A method for consolidating sand around a well, involving injecting hot water or steam through well casing perforations in to create a cement-like area around the perforation of sufficient rigidity to prevent sand from flowing into and obstructing the well. The cement area has several wormholes that provide fluid passageways between the well and the formation, while still inhibiting sand inflow.

Description

Priority is claimed and is a continuation of Ser. No. 09/413,092 filed Oct. 5, 1999, now abn. and from U.S. Provisional Patent Application No. 60/103,181, filed on Oct. 5, 1998, incorporated herein by reference.
This invention was made with Government support under DE-FC22-95BC14939 awarded by the Department of Energy. The Government has certain rights in this invention.
BACKGROUND OF THE INVENTION
This invention relates generally to methods for constructing wells, and, more particularly, to a method for completing a well in a sub-surface geologic formation with unconsolidated sands. Priority is claimed from U.S. Application Ser. No. 09/413,092, filed Oct. 5, 1999, which in turn claims priority from U.S. Provisional patent application Ser. No. 60/103,181, filed on Oct. 5, 1998, incorporated herein by reference.
Methods and apparatus for drilling wells have been in use for many years in a variety of industries, including in the oil production industry. In the oil production industry, wells are constructed downward into sub-surface geologic formations of sand for purposes of withdrawing reservoir fluids (oil, water, gas or the like) or for injecting steam into the formation to heat oil in the formation, which is then more easily withdrawn through an adjacent well. The methods and apparatus vary according to the types of sub-surface geologic formations through which the well passes.
A well typically is formed by incrementally inserting a “well casing” into new sections of well hole. The well casing is a metal pipe through which drilling equipment, reservoir fluids or steam can pass. The well casing extends downward to a sub-surface formation of interest. Well casings that extend downward to end in sub-surface sand formations are subject to “sand inflow” problems that can partially or wholly obstruct the well. In particular, in situations where a well casing terminates in a sub-surface sand formation, the sand can flow into the well much like sand through an hourglass. Such a sub-surface sand formation is known as an “unconsolidated” sand formation.

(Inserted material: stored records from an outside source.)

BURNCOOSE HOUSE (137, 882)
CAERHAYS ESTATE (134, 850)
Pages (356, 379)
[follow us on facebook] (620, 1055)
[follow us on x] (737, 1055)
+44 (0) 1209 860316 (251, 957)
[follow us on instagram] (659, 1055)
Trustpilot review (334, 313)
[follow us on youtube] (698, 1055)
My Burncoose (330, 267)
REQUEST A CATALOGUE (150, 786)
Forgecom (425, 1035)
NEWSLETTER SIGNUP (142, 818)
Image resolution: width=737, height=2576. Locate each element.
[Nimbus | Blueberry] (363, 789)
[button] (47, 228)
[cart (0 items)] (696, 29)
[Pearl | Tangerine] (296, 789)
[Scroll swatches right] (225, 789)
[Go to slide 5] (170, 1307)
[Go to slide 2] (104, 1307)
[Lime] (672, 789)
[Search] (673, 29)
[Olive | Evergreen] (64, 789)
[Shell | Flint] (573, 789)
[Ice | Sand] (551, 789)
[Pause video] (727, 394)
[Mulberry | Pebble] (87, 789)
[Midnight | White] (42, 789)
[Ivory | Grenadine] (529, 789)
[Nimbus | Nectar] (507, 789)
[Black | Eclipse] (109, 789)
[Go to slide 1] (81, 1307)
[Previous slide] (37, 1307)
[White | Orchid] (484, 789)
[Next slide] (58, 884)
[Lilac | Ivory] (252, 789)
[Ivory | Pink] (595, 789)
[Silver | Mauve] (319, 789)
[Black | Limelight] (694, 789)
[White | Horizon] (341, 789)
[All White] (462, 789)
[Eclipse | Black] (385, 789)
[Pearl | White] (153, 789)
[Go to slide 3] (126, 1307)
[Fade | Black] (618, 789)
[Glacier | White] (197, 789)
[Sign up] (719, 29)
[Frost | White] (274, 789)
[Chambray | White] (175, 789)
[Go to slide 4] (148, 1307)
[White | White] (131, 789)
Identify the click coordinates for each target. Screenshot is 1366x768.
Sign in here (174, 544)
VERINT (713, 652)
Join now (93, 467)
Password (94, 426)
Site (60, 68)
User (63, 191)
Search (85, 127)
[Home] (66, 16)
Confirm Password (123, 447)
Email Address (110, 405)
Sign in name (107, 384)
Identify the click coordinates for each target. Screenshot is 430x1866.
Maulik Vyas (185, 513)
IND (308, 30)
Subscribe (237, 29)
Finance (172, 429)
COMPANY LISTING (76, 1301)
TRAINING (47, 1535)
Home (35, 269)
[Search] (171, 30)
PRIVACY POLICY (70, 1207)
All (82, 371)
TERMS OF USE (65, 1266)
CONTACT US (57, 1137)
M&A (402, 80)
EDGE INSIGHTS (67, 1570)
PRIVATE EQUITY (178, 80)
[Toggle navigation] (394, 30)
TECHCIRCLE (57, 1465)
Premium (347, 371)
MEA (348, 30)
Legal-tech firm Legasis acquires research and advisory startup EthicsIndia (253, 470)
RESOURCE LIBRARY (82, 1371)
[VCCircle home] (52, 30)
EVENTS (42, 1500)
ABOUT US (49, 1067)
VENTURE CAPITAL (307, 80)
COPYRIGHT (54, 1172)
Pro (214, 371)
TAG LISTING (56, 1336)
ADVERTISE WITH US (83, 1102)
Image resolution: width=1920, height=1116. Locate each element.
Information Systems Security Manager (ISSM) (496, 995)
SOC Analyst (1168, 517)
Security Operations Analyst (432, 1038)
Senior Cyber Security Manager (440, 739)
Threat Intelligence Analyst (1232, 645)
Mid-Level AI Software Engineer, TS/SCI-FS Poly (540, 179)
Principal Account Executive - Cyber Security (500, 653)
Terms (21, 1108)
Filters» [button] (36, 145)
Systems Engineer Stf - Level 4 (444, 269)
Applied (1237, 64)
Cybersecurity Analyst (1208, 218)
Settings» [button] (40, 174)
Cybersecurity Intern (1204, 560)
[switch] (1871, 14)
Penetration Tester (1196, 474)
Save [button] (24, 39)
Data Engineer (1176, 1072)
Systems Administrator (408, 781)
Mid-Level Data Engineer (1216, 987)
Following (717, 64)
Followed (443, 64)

Sand inflow is a particular problem where a well casing has more than one hole along its length. A well casing can have multiple holes along its length to allow reservoir fluids to flow into the well from the formation or to allow steam from the well to be injected into the formation. Sand can flow into the well through such holes, obstructing the well casing and possibly obstructing other holes in the well casing as well.
One way to prevent sand inflow is to construct the well with gravel-packed, slotted liners; as is known in the industry. However, such liners are expensive to install and can limit entry of fluid into or out of the well bore. Furthermore, wells with such liners are expensive to repair or modify.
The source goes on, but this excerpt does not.